### DOCUMENT PASSAGE
Napolitano is thus critical of the claims of Kertzer regarding the wartime papacy of Pius XII and the Finaly brothers controversy.
In February 1944, agents of the Gestapo arrested a refugee Jewish Austrian couple, Fritz and Annie Finaly, in a French village. They were transported to Auschwitz and killed. Their children, three-year-old Robert and two-year-old Gerald, were taken in by a Catholic woman, Antoinette Brun, who ran a foundling home in Grenoble.
Brun began the legal process to adopt them in 1945, when she learned their parents had been killed. At the same time, the boys’ relatives sought to take custody of them. An aunt from New Zealand asked the boys be sent to her, but Brun resisted. In 1948, she baptized the boys, making them Catholic in the eyes of the Church.
A custody struggle ensued, with both religious and national elements, citing the father’s reported desire to have his sons brought up in France, the boys’ reported desire to stay with Brun, calls to have the boys brought up Christian, and calls to return the boys to their family.
When courts said the boys should be placed with their relatives, the boys were taken by friends of Brun and hidden near France’s border with Spain.
Brun, a Catholic nun who helped her, and several Catholic clergymen were arrested.

### DATA LISTING
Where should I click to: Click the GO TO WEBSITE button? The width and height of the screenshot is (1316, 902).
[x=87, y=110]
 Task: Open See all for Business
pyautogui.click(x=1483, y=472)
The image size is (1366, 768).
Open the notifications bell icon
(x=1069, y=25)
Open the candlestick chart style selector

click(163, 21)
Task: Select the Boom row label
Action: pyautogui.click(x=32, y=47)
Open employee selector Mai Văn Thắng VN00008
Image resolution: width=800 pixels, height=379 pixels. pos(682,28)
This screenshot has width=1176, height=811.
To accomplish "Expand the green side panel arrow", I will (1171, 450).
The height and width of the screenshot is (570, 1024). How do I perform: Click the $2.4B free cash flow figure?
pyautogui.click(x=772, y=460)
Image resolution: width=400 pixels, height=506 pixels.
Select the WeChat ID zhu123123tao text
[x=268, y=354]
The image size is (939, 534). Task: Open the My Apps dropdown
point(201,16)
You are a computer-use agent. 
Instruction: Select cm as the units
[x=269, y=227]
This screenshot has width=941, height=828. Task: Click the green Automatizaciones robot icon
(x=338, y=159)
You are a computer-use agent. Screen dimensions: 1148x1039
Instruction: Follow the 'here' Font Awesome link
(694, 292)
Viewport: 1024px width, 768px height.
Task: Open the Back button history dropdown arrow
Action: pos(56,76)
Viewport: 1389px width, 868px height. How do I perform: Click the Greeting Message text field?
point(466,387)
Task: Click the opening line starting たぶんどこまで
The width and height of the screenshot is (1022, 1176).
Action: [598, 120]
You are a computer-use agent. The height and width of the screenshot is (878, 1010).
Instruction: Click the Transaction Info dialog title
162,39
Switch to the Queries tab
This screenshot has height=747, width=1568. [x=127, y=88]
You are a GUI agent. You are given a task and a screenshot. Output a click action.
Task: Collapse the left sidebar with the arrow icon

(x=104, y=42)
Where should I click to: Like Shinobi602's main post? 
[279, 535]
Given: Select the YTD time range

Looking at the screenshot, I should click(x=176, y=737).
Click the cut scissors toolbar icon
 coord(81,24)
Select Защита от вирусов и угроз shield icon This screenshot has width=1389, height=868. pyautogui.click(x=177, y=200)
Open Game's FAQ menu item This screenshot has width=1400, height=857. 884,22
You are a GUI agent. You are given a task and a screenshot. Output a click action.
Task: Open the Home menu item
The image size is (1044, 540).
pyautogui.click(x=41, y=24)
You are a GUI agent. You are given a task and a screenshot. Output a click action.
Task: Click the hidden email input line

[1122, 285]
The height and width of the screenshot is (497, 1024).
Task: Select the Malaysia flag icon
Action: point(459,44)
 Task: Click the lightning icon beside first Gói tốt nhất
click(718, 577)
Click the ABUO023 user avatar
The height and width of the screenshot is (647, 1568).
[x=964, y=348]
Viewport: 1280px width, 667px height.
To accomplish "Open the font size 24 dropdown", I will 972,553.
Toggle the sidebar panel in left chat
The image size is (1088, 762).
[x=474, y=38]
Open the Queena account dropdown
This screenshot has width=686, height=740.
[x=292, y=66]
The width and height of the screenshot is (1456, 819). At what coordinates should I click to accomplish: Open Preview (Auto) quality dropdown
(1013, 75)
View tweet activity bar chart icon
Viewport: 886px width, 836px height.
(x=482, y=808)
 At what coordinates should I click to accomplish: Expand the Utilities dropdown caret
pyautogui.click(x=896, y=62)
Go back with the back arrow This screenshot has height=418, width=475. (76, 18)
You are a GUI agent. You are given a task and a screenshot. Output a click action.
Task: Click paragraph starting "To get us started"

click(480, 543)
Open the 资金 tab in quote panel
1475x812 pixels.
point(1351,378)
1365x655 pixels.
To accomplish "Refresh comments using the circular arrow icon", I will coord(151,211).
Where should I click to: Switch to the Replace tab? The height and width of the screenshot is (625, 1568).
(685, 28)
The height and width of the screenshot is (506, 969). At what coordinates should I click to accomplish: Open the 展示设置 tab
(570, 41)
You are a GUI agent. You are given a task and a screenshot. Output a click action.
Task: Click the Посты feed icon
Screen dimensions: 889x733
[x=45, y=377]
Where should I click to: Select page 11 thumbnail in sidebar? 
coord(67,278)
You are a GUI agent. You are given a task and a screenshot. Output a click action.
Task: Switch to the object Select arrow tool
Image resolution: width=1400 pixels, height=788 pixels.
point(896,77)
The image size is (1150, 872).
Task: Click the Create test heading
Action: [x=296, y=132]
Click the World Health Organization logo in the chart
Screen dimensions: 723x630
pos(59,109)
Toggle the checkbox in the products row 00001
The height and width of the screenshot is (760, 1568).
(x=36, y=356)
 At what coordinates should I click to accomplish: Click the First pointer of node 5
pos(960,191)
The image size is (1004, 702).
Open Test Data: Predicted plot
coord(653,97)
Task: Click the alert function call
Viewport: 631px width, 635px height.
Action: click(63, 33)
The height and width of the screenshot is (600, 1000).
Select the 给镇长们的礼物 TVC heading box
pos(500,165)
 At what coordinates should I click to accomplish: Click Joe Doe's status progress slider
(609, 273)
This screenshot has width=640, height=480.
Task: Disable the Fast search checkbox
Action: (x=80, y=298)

### OBJECTIVE
Repeat word for word everything in the passage on the Finaly brothers from "Napolitano is thus" down to "home in Grenoble.". Rely solely on the text about the Finaly brothers.

### THE RESPONSE
Napolitano is thus critical of the claims of Kertzer regarding the wartime papacy of Pius XII and the Finaly brothers controversy.
In February 1944, agents of the Gestapo arrested a refugee Jewish Austrian couple, Fritz and Annie Finaly, in a French village. They were transported to Auschwitz and killed. Their children, three-year-old Robert and two-year-old Gerald, were taken in by a Catholic woman, Antoinette Brun, who ran a foundling home in Grenoble.